One of the distinguishing characteristics of the Austrian school
throughout the development of modern macroeconomics was
its structure of production framework and capital theory. Building
on Menger’s (2007 [1871]) insights regarding the categorization
of goods as “higher order” or “lower order,” Böhm-Bawerk (1930
[1889]) presented a structure of production theory based upon
the roundaboutness of production processes and recognized time
preference as a factor in determining the interest rate and economic
growth. Mises (2009 [1912]) used these insights among others to
sketch a capital and monetary based business cycle theory and later
contributed to the pure-time-preference theory of interest (Mises, 2008
[1949]). Hayek (2008 [1931]) made notable contributions to capital and business cycle theory, including a graphical representation of
the structure of production that could show both sustainable and
unsustainable growth, which he subsequently attempted to further improve (Hayek, 2012 [1941]). Rothbard (2009 [1962]) synthesized
this entire system traceable to Böhm-Bawerk through his “development of a capital and interest theory that integrated the temporal production-structure analysis of Knut Wicksell and [F.A] Hayek
with the pure-time-preference theory expounded by Frank A. Fetter
and Ludwig von Mises” (Salerno, 2009, p. xxvii). Using the ideas of earlier Austrian theorists as well as adding his own contributions,
Rothbard presented the relationship between the interest rate and
the proportion between consumption and investment in the clearest
and most logically deduced manner as well as the capital-based
growth that underlies Austrian macroeconomics.

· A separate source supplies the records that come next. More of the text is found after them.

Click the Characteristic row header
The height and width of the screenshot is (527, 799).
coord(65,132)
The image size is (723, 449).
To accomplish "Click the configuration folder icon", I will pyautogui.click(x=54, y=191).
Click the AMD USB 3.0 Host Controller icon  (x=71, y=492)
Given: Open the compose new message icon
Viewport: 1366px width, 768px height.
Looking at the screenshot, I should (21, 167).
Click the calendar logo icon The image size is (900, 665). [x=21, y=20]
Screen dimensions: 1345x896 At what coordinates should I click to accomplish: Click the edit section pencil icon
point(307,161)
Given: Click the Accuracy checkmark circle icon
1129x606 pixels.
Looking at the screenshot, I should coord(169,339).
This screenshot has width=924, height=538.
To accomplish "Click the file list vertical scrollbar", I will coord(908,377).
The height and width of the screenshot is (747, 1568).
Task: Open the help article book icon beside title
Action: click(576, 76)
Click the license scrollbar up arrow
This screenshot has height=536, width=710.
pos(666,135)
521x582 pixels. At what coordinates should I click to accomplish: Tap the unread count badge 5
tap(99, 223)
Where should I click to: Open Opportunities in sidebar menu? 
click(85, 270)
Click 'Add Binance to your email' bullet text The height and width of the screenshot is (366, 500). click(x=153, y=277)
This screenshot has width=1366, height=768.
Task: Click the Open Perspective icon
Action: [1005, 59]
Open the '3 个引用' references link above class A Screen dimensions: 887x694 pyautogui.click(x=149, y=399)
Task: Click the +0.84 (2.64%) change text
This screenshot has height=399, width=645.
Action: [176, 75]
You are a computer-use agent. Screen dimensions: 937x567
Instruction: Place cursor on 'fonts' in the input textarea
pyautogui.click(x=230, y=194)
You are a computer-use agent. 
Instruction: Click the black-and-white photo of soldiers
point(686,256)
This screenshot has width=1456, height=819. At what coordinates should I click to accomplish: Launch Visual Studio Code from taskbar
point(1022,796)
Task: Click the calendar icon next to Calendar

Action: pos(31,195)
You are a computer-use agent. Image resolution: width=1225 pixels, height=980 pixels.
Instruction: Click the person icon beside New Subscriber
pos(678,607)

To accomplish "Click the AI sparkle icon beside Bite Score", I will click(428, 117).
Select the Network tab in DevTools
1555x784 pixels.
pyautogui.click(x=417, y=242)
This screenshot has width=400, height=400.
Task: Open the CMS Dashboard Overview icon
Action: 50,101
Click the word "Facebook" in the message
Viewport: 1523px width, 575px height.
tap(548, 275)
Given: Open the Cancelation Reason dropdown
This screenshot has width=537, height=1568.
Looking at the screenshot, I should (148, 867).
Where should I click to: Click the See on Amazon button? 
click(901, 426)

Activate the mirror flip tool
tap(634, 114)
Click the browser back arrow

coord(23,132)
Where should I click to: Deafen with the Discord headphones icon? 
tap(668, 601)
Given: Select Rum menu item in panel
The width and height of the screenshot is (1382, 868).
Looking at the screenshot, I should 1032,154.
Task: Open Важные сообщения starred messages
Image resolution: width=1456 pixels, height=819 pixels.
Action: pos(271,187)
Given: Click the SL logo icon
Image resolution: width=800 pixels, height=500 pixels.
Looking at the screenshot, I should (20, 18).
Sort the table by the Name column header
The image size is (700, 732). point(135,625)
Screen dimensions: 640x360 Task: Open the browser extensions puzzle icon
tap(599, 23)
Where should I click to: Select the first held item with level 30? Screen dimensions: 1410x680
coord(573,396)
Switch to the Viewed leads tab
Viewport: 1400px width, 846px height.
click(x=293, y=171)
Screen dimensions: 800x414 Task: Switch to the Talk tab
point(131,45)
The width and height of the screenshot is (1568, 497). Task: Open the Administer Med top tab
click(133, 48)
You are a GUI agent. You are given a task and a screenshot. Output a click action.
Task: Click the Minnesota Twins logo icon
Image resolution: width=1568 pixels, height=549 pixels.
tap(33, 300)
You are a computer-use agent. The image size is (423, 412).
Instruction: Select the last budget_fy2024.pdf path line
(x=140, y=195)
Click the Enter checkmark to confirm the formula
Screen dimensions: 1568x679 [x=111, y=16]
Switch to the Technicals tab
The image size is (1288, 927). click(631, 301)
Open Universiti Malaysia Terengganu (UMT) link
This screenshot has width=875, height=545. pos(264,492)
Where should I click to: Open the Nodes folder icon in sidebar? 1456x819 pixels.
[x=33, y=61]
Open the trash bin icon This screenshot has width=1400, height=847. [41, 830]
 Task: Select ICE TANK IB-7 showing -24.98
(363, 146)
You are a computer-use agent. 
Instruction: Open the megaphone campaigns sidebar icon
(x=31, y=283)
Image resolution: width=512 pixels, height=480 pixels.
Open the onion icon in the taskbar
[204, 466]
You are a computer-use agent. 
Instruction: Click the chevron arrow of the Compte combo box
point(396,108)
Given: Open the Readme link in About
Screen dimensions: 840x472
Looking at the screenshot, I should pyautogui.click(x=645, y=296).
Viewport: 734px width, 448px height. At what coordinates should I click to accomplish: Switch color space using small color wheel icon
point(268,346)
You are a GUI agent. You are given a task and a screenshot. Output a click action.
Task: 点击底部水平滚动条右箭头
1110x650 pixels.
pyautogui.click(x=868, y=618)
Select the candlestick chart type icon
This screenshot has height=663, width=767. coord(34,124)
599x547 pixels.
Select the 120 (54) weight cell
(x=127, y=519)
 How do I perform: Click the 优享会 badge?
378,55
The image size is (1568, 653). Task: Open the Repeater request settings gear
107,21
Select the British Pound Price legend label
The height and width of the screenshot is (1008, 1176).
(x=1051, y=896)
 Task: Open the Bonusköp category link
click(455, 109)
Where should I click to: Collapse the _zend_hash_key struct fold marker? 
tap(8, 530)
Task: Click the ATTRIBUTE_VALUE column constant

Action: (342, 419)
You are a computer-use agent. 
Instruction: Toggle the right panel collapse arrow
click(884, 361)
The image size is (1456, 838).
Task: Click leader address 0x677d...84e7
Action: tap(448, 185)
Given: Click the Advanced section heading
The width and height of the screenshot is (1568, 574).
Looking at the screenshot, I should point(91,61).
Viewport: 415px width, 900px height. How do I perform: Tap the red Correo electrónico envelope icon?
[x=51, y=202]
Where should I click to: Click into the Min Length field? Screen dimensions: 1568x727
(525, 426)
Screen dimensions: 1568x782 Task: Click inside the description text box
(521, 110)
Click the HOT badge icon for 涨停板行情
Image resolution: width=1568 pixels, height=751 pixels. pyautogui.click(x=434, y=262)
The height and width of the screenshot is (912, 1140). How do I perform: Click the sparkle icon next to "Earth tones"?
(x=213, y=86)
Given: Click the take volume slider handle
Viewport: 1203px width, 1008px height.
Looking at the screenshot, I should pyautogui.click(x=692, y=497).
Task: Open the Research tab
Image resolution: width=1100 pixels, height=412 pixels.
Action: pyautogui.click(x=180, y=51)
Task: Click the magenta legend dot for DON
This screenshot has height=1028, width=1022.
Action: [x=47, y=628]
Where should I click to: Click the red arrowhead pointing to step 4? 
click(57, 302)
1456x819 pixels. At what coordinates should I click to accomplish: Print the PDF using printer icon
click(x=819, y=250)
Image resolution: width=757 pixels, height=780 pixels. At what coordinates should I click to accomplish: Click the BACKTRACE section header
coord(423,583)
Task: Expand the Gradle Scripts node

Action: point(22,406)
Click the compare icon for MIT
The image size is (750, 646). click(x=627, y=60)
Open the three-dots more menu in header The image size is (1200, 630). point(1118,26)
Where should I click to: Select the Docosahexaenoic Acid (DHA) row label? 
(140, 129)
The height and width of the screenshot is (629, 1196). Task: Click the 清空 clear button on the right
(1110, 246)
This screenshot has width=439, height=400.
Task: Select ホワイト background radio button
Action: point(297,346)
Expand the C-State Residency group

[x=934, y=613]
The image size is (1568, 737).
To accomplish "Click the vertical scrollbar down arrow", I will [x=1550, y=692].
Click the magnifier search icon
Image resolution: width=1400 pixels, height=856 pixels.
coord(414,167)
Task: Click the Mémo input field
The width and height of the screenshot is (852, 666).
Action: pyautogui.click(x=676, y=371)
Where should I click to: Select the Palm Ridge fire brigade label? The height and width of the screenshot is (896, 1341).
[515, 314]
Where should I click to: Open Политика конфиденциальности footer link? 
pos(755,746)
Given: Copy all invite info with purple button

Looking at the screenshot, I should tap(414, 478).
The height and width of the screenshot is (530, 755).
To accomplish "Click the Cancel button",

The basic growth scenario entails a fall in time preference, which is
represented by a decrease in consumption spending and an increase
in investment spending. The additional investment funds are spent
on higher order goods, and increase the number of production stages to reflect the lower natural rate of interest. The opposite occurs for
an increase in time preferences. Graphically, the change in time preference is generally visualized as a movement in the supply curve
along a constant demand curve in the loanable funds market, which
implies a similar shift in the overall time market (Skousen, 2007, p.
233; Garrison, 2006, p. 62). This capital-based growth is fundamental
to all current Austrian macroeconomics since it provides the basis
for the generalizations made about the capital structure and time
preference, mainly, that the proportion of present consumption
spending to investment (future consumption) spending is systematically related to the interest rate through time preference. In other
words, changes in time preferences are embodied in changes in
both as
“the time preferences of the individuals on the market determine
simultaneously and by themselves both the market equilibrium interest
rate and the proportions between consumption and savings (individual and aggregate).” (Rothbard, 2009, p. 400).
—Patrick Newman, “Rothbard's Time Market and the Demand for Present Goods,”
Quarterly Journal of Austrian Economics 17, no. 1 (Spring 2014): 47-48.